Another group that may pick up some of the AHA spillover is the Federation of American Health Systems, a trade group representing about 1,000 investor-owned hospitals.
The FAHS hosts an annual meeting and trade show that's considered another one of the rising stars on the healthcare convention circuit, particularly with the market changes being paced by for-profit hospital chains like Columbia/HCA Healthcare Corp.
Attendance at the FAHS annual meeting in Dallas earlier this year inched up to 2,015 from 2,007 last year, and the number of exhibiting companies followed suit, creeping up to 232 from 230. But those figures still represent the highest in each category over the past five years (See chart, p.47).

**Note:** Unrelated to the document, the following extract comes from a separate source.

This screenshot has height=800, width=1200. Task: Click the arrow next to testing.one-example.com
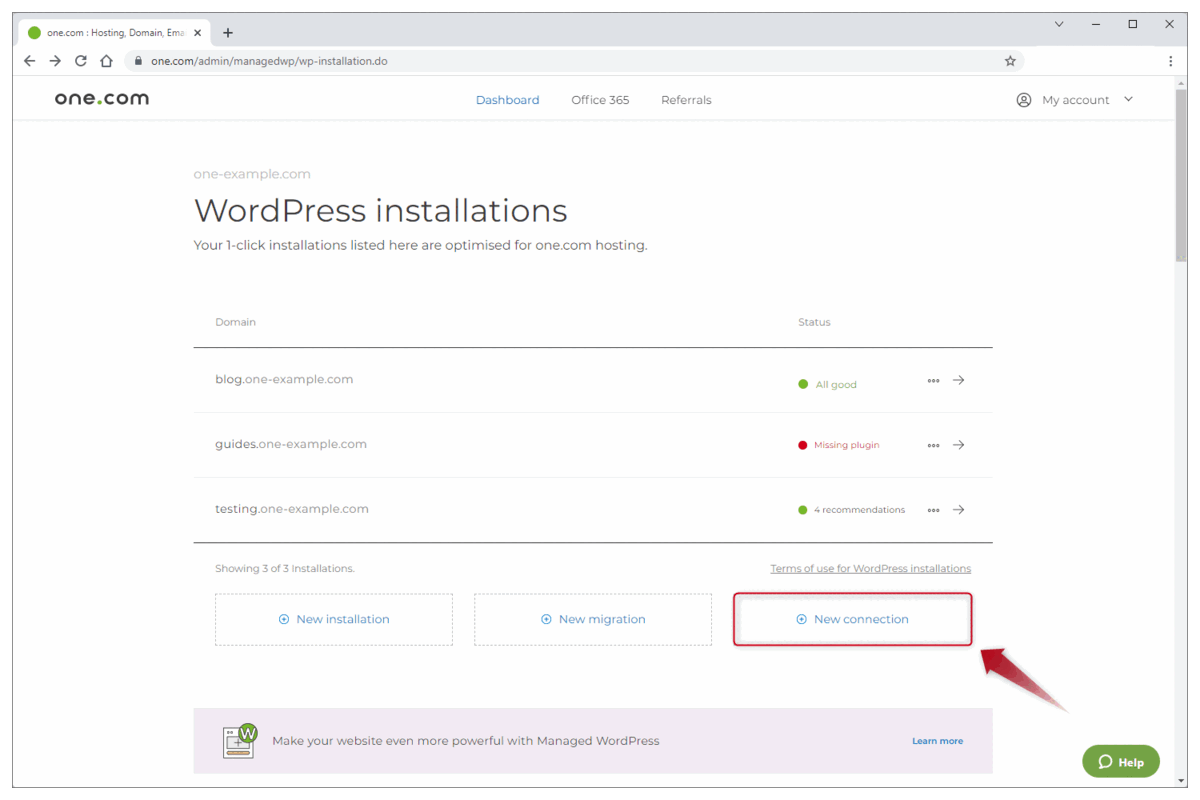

And if there's no AHA convention, said Thomas Scully, FAHS president and chief executive officer, "we may become more popular with vendors. I hope they all come to us."
The FAHS already may be feeling the effects of the AHA convention phase-out. Space at the trade show at next year's FAHS annual meeting in Washington in March is sold out.
If Hill-Rom Co., the nation's largest maker of hospital beds, is any indication, vendors that spent money on exhibit space at the AHA convention will just spread it elsewhere.
"I'm sure we'll save some money, but most of it will be diverted to other areas," said Tim McMullen, vice president of corporate accounts and managed care at Hill-Rom.
The company, which is a subsidiary of Batesville, Ind.-based Hillenbrand Industries, historically has had one of the largest exhibit booths at the AHA convention. McMullen declined to say how much Hill-Rom spends annually at the AHA gathering.
Although the company had no plans to abandon the convention, McMullen acknowledged that the meeting drew fewer and fewer people to the exhibit floor who were in the position to make decisions about hospital bed purchases.
"Those decisions have been pushed down to the front lines," McMullen said. "And those people are attending more and more specialty shows."
He said the company has followed the market and is exhibiting its products at more nursing conferences and other specialty shows.
As for what will replace the AHA convention, association executives either aren't sure or aren't saying.
In past interviews, AHA officials said the options included a spring meeting without a trade show or combining some of the convention's activities with the annual congress held each winter in Chicago by the American College of Healthcare Executives.
Wade said the AHA also is considering a series of regional meetings-maybe four or five a year-that would be tailored to key issues in those regions. Although the meetings wouldn't feature a traditional trade show, they would offer opportunities to vendors to sponsor or underwrite a component of a regional conference, such as a specific educational session, he said.